### HOW TO COMPLETE THIS TASK
How do the lines below between the ones holding "[Rechercher] (729, 61)" and "[une femme séance", inclusive, read? Give them again exactly, with no other lines.

### Stored items
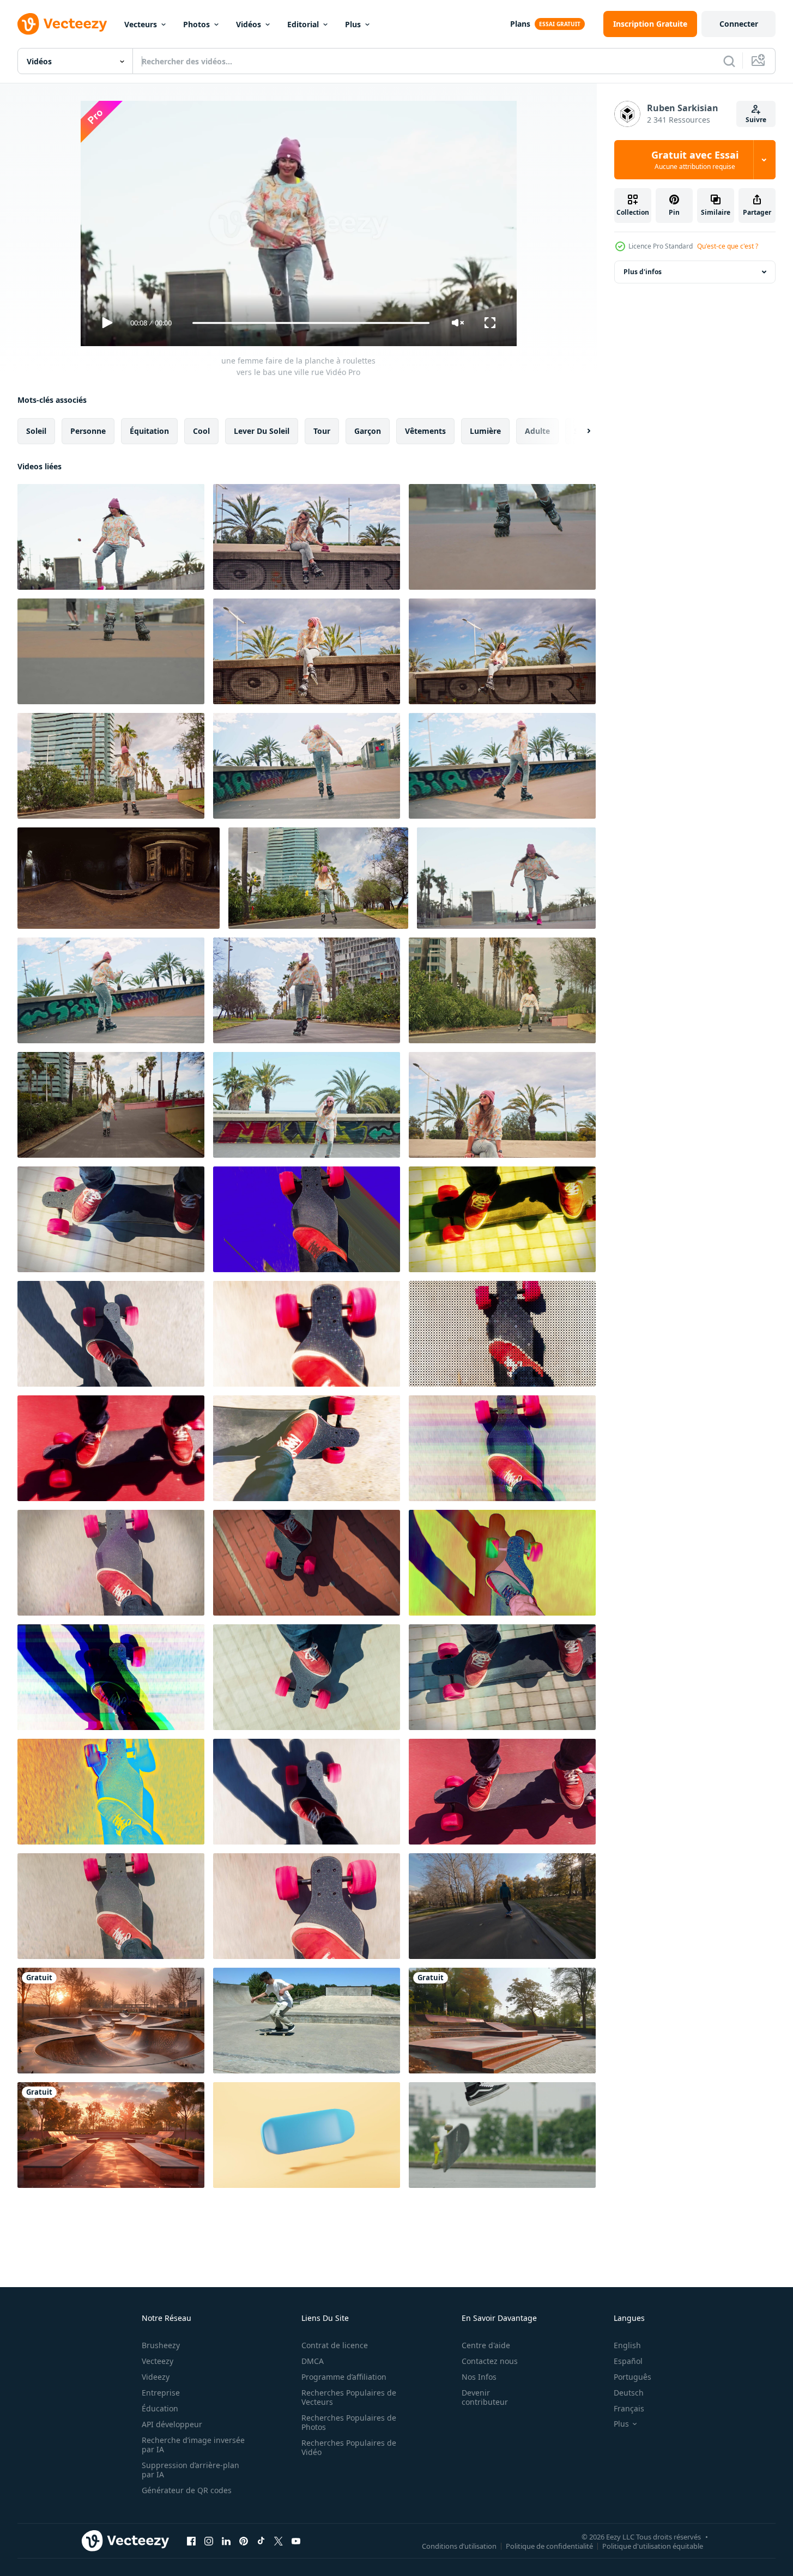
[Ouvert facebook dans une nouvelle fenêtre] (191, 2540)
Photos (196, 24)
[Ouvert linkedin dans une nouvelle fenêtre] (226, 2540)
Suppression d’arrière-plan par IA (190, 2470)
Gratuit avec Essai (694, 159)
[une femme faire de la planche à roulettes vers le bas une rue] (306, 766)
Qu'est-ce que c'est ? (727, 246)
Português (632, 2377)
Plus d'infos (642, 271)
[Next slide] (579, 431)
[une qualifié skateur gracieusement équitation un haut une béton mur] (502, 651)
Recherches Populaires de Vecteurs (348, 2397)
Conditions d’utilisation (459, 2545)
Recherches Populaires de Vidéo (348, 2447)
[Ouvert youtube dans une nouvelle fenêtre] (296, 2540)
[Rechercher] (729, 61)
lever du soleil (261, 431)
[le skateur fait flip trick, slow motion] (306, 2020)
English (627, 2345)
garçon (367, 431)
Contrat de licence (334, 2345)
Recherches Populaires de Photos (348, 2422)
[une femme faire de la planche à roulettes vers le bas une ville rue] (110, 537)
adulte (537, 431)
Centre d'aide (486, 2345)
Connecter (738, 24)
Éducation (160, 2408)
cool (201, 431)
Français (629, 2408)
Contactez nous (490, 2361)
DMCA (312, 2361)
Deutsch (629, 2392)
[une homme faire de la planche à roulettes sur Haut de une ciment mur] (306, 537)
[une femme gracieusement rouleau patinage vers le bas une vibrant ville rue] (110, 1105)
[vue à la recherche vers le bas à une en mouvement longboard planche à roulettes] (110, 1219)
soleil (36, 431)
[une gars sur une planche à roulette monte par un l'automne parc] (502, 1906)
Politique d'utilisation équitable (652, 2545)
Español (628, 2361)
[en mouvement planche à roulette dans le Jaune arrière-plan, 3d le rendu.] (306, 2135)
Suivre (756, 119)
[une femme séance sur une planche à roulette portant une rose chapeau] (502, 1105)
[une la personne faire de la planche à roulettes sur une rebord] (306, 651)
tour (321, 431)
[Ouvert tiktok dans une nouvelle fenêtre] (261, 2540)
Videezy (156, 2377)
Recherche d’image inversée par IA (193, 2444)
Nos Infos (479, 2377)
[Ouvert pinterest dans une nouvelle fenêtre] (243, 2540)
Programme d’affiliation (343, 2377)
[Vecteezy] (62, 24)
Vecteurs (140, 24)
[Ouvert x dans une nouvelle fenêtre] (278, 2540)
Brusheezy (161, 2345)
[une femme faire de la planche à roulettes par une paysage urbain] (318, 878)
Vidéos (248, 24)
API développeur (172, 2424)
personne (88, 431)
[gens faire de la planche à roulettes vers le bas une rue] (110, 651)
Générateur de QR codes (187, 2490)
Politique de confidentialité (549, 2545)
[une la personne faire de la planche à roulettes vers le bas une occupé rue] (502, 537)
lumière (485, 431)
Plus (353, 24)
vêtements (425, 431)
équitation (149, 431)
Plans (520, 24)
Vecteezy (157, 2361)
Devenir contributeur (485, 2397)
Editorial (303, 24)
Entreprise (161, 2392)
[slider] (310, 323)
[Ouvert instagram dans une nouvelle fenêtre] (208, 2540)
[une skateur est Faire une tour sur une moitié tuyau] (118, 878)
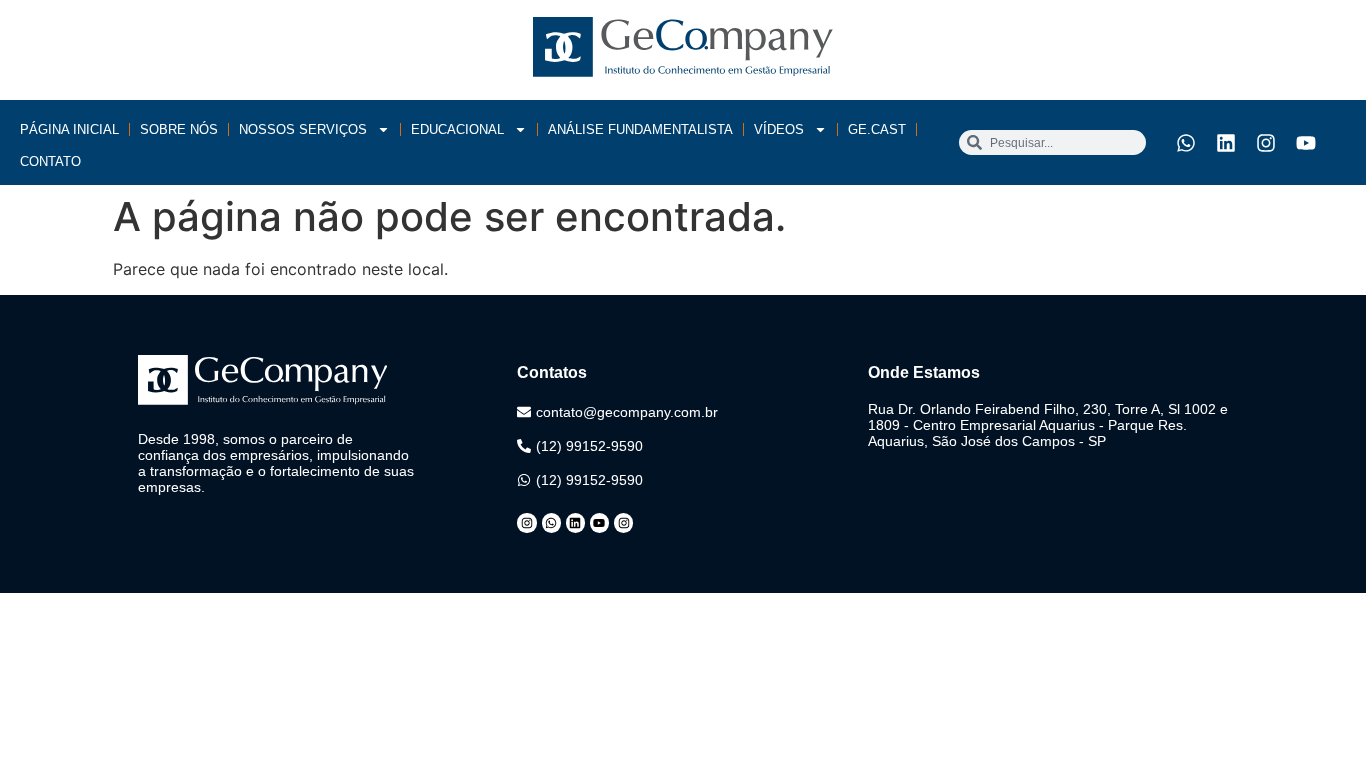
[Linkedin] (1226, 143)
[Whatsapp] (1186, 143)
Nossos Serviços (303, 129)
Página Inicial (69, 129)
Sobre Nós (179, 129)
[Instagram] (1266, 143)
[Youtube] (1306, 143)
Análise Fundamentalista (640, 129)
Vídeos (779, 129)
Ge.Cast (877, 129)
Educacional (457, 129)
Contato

### REPLY
[Rechercher] (729, 61)
lever du soleil (261, 431)
[le skateur fait flip trick, slow motion] (306, 2020)
English (627, 2345)
garçon (367, 431)
Contrat de licence (334, 2345)
Recherches Populaires de Photos (348, 2422)
[une femme faire de la planche à roulettes vers le bas une ville rue] (110, 537)
adulte (537, 431)
Centre d'aide (486, 2345)
Connecter (738, 24)
Éducation (160, 2408)
cool (201, 431)
Français (629, 2408)
Contactez nous (490, 2361)
DMCA (312, 2361)
Deutsch (629, 2392)
[une homme faire de la planche à roulettes sur Haut de une ciment mur] (306, 537)
[une femme gracieusement rouleau patinage vers le bas une vibrant ville rue] (110, 1105)
[vue à la recherche vers le bas à une en mouvement longboard planche à roulettes] (110, 1219)
soleil (36, 431)
[une gars sur une planche à roulette monte par un l'automne parc] (502, 1906)
Politique d'utilisation équitable (652, 2545)
Español (628, 2361)
[en mouvement planche à roulette dans le Jaune arrière-plan, 3d le rendu.] (306, 2135)
Suivre (756, 119)
[une femme séance sur une planche à roulette portant une rose chapeau] (502, 1105)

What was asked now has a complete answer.